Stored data
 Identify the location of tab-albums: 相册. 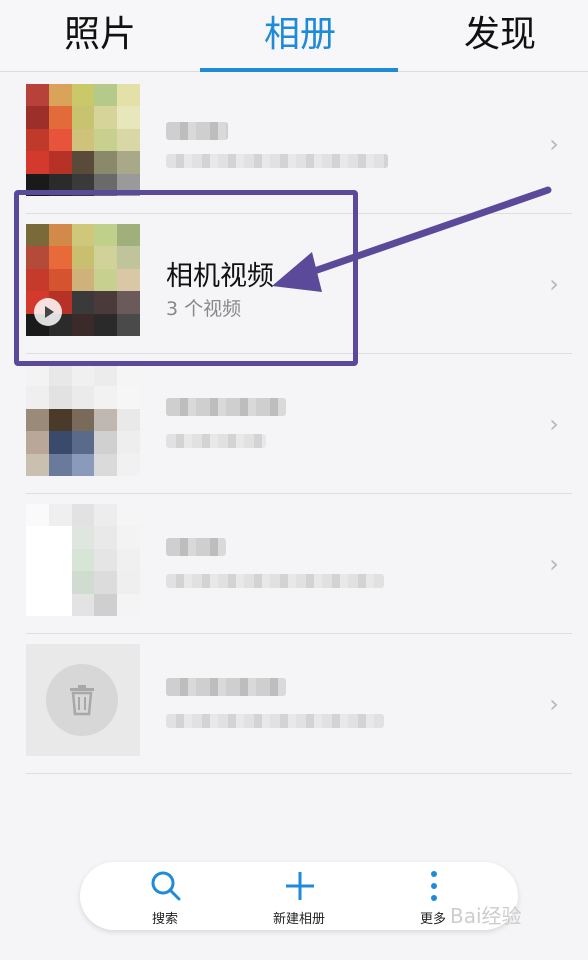
(300, 35).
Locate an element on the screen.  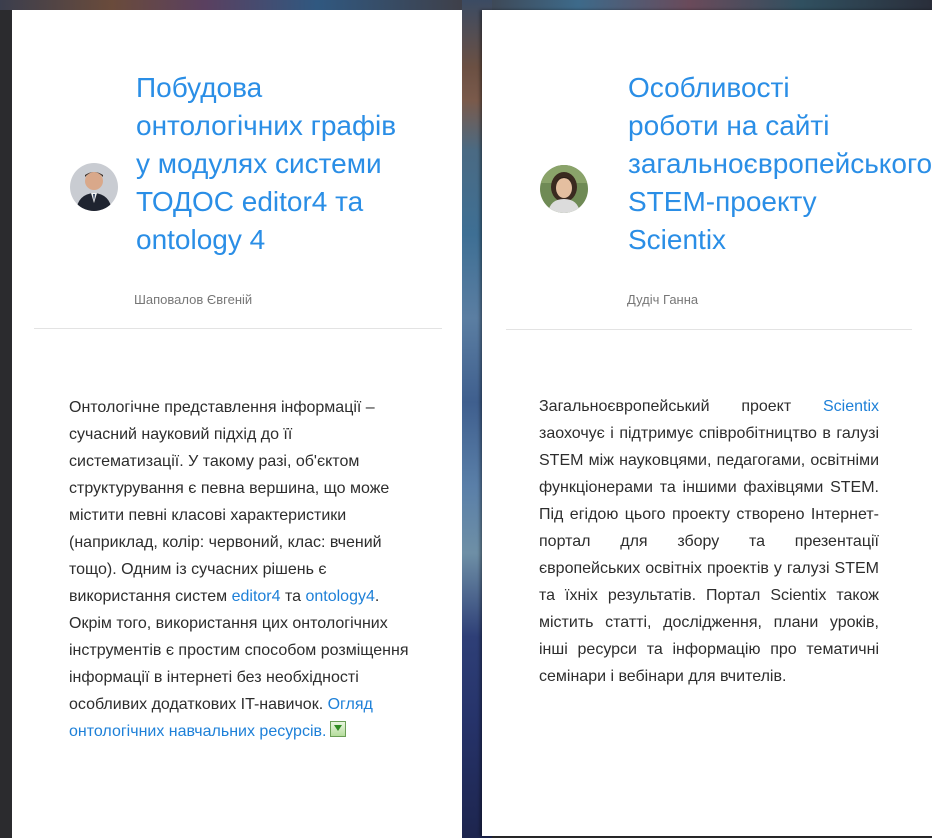
ontology4-link: ontology4 is located at coordinates (340, 596).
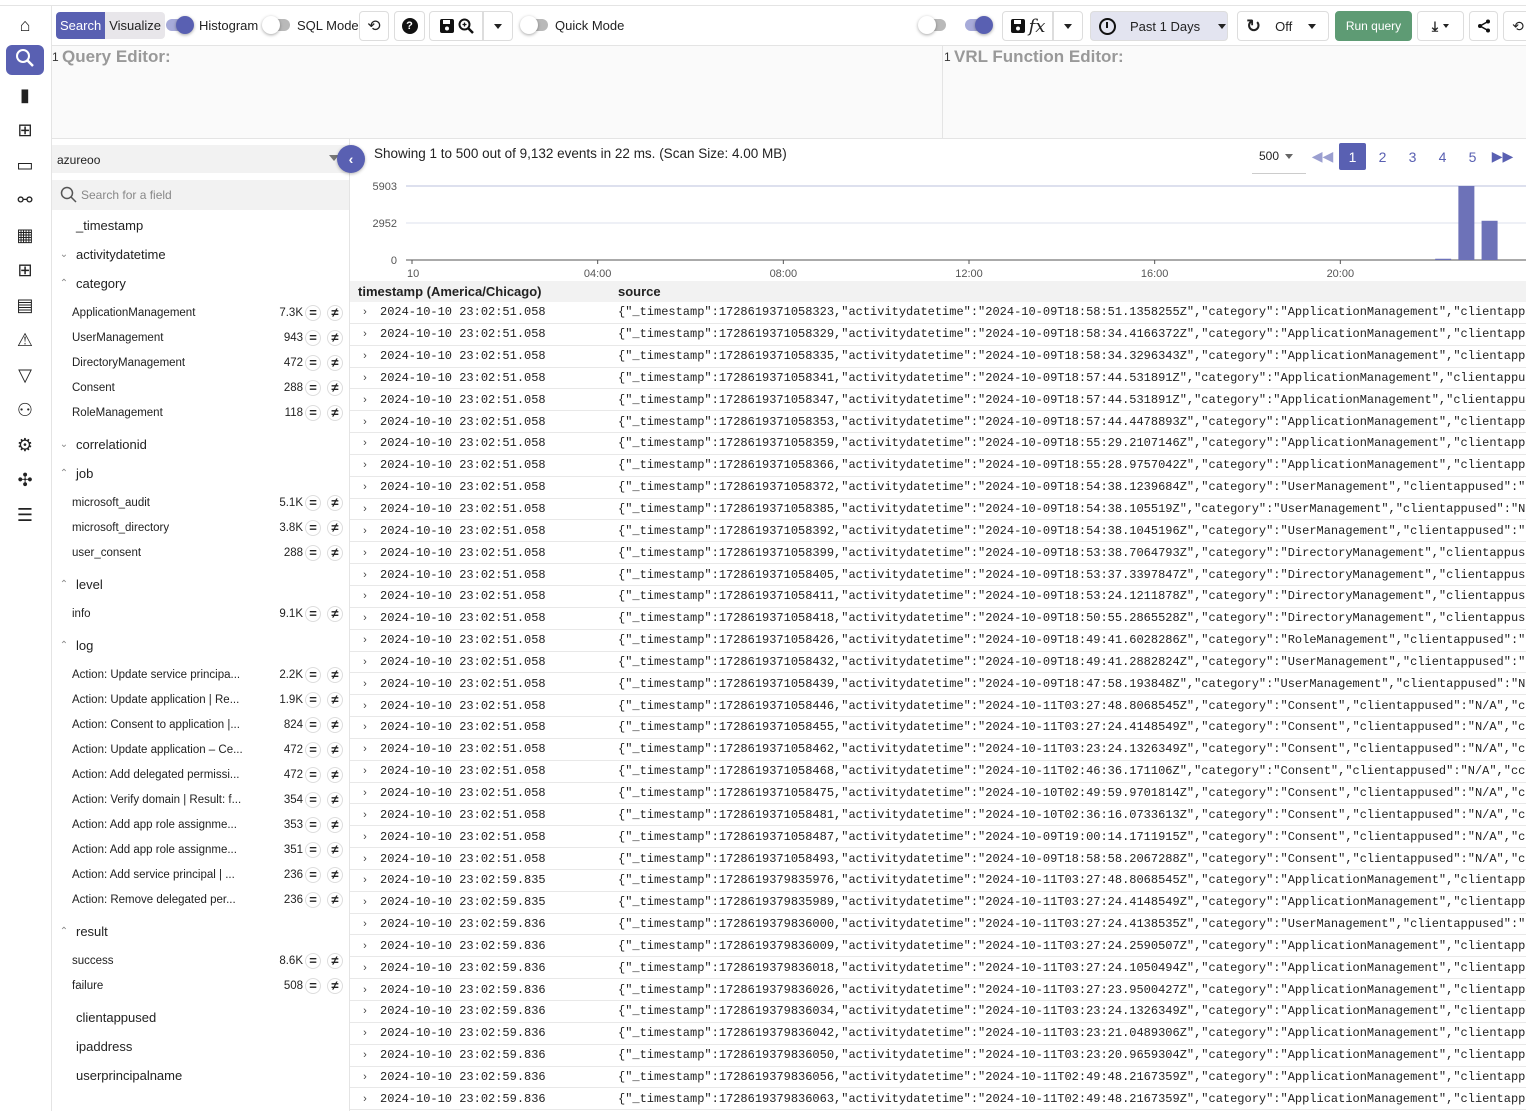 The height and width of the screenshot is (1111, 1526). I want to click on field-log: ⌃ log, so click(200, 646).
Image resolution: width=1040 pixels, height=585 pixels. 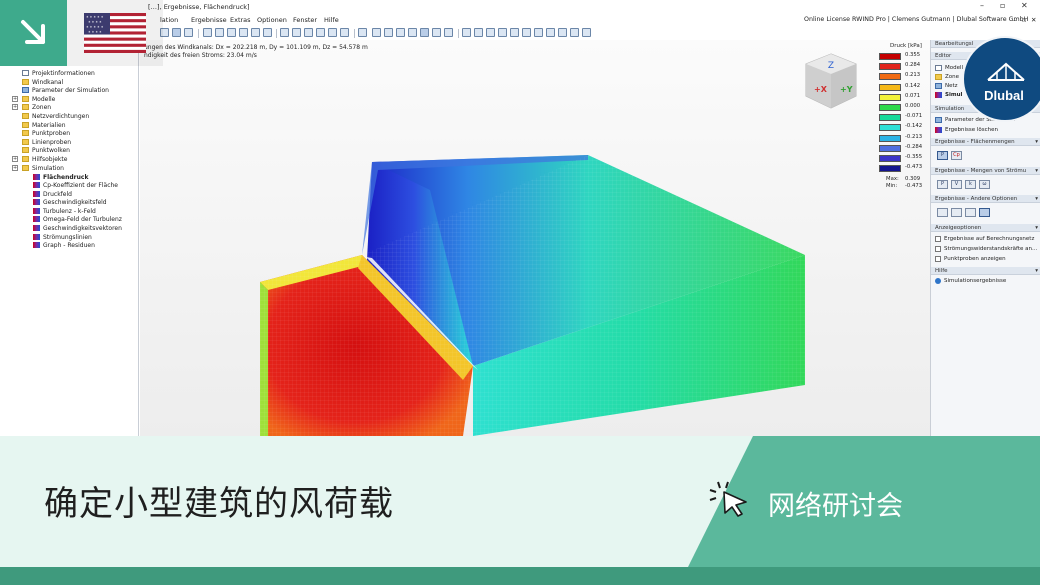 I want to click on tree-item: Flächendruck, so click(x=60, y=177).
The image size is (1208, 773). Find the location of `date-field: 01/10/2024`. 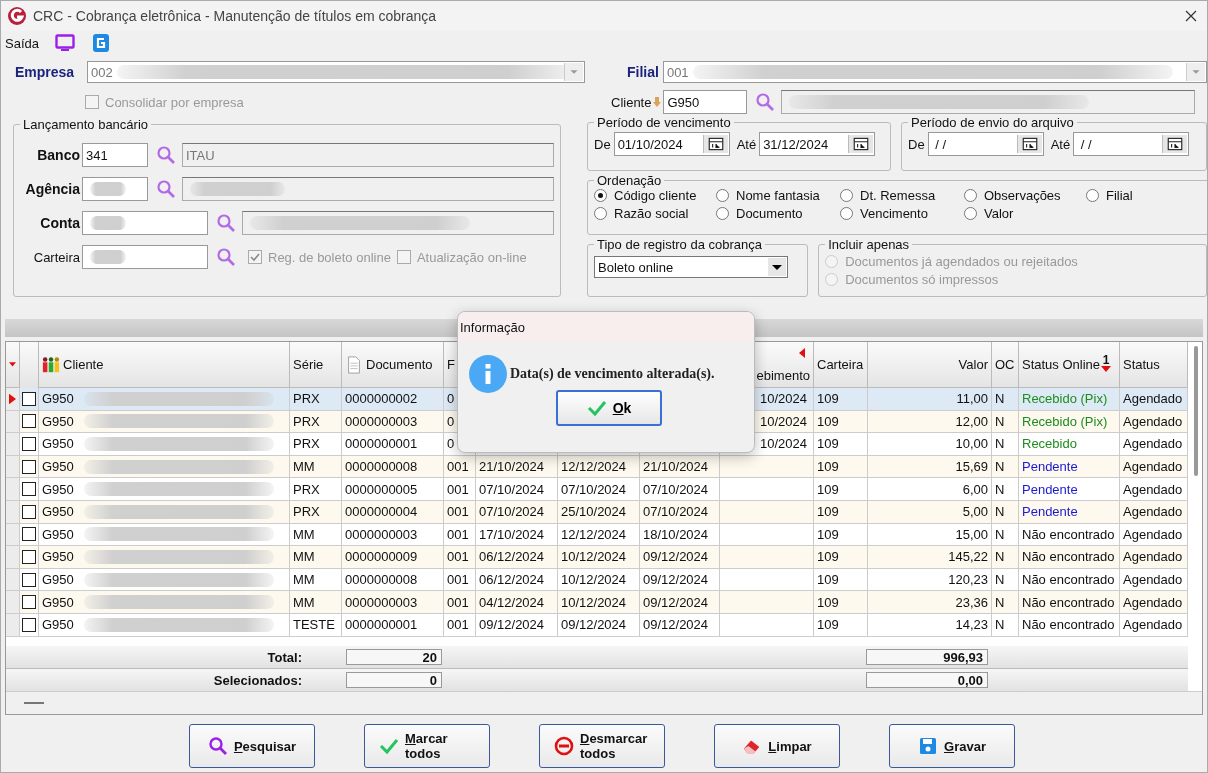

date-field: 01/10/2024 is located at coordinates (672, 144).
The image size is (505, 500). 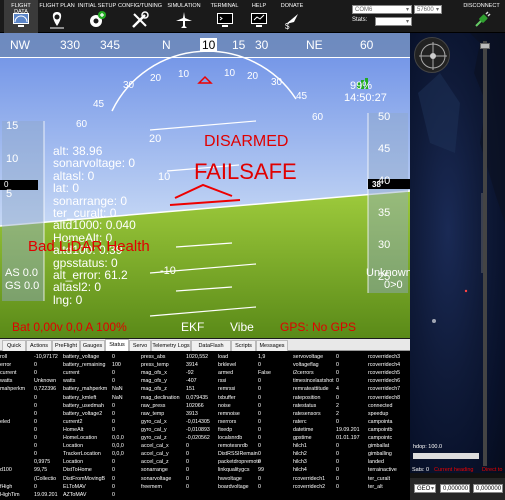 I want to click on tab-dataflash-logs: DataFlash Logs, so click(x=211, y=350).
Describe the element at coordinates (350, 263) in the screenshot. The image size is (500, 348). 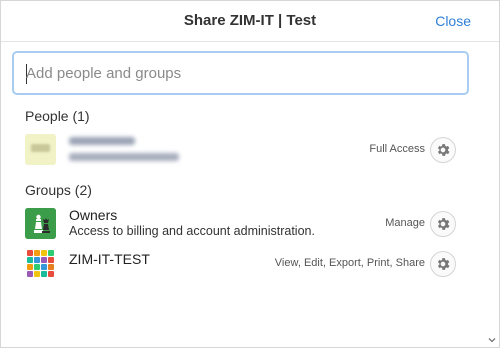
I see `permission-label: View, Edit, Export, Print, Share` at that location.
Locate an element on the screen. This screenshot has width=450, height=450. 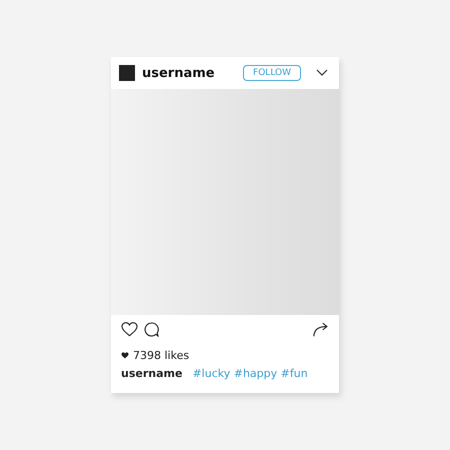
chevron-down-icon is located at coordinates (322, 73).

REQUIRED ACTION — Can you turn the stretch from the line containing "Describe the element" through the end of the material into a JSON list of strings, one string per line, with blank lines skipped and the pictures left out?

RESULT OF THE TASK —
[
  "Describe the element at coordinates (350, 263) in the screenshot. The image size is (500, 348). ",
  "I see `permission-label: View, Edit, Export, Print, Share` at that location.",
  "Locate an element on the screen. This screenshot has width=450, height=450. ",
  "chevron-down-icon is located at coordinates (322, 73)."
]